### What the task requires:
Please reproduce the listing below, from the line with "This screenshot has height=511, width=793." up to and including the line with "pyautogui.click(x=318, y=19)".

### Dataset excerpts:
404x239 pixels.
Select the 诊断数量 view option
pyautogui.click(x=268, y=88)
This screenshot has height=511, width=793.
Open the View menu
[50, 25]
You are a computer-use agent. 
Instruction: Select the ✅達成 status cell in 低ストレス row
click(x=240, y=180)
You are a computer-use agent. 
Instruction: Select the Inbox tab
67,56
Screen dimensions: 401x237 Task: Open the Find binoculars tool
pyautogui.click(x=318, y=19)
---
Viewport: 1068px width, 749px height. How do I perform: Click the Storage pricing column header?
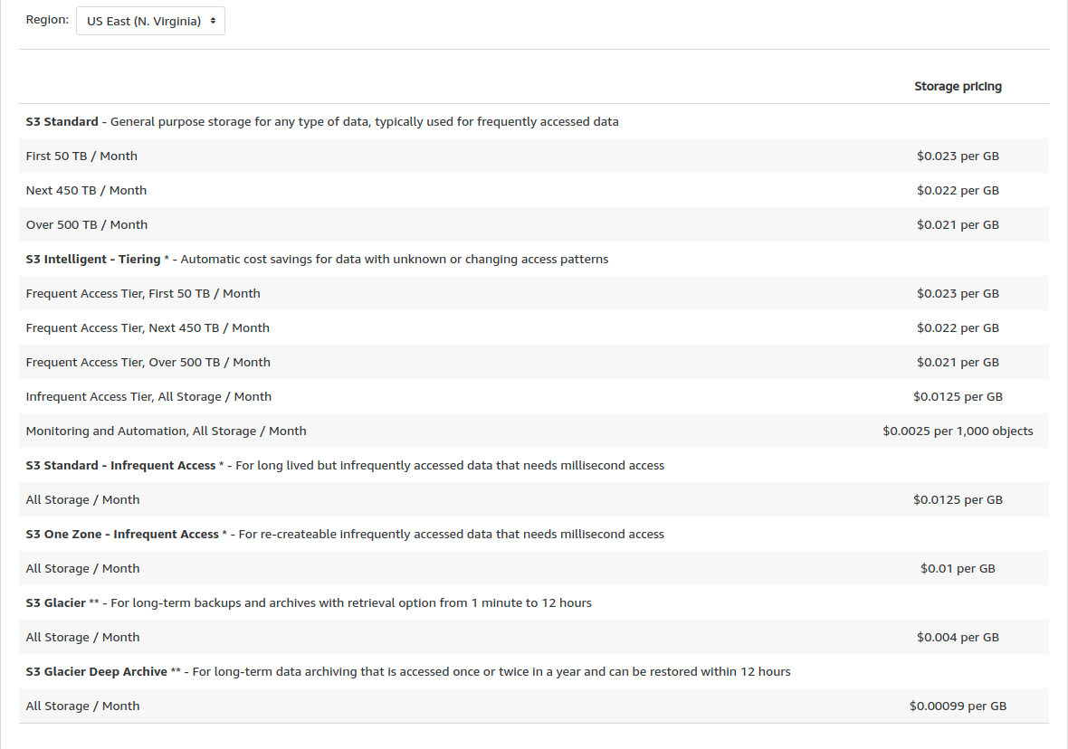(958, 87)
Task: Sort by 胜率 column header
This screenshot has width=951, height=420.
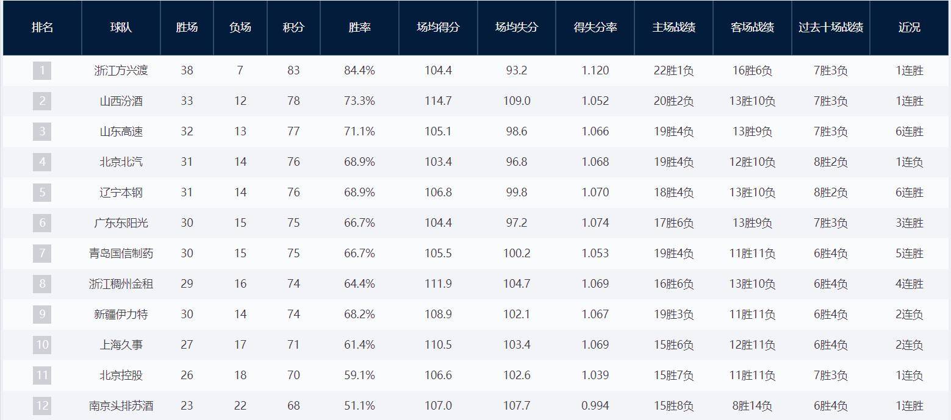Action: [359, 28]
--
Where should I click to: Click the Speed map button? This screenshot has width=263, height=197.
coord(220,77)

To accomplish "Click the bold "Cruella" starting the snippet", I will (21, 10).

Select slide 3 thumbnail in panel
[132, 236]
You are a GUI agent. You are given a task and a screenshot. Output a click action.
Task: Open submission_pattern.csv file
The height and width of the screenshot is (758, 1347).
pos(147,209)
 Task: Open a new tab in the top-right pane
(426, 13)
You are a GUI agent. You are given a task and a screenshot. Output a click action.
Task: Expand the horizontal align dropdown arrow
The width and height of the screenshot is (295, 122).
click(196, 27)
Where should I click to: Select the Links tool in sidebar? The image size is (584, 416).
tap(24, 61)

### Exercise response:
This screenshot has height=511, width=793.
Open the View menu
[50, 25]
You are a computer-use agent. 
Instruction: Select the ✅達成 status cell in 低ストレス row
click(x=240, y=180)
You are a computer-use agent. 
Instruction: Select the Inbox tab
67,56
Screen dimensions: 401x237 Task: Open the Find binoculars tool
pyautogui.click(x=318, y=19)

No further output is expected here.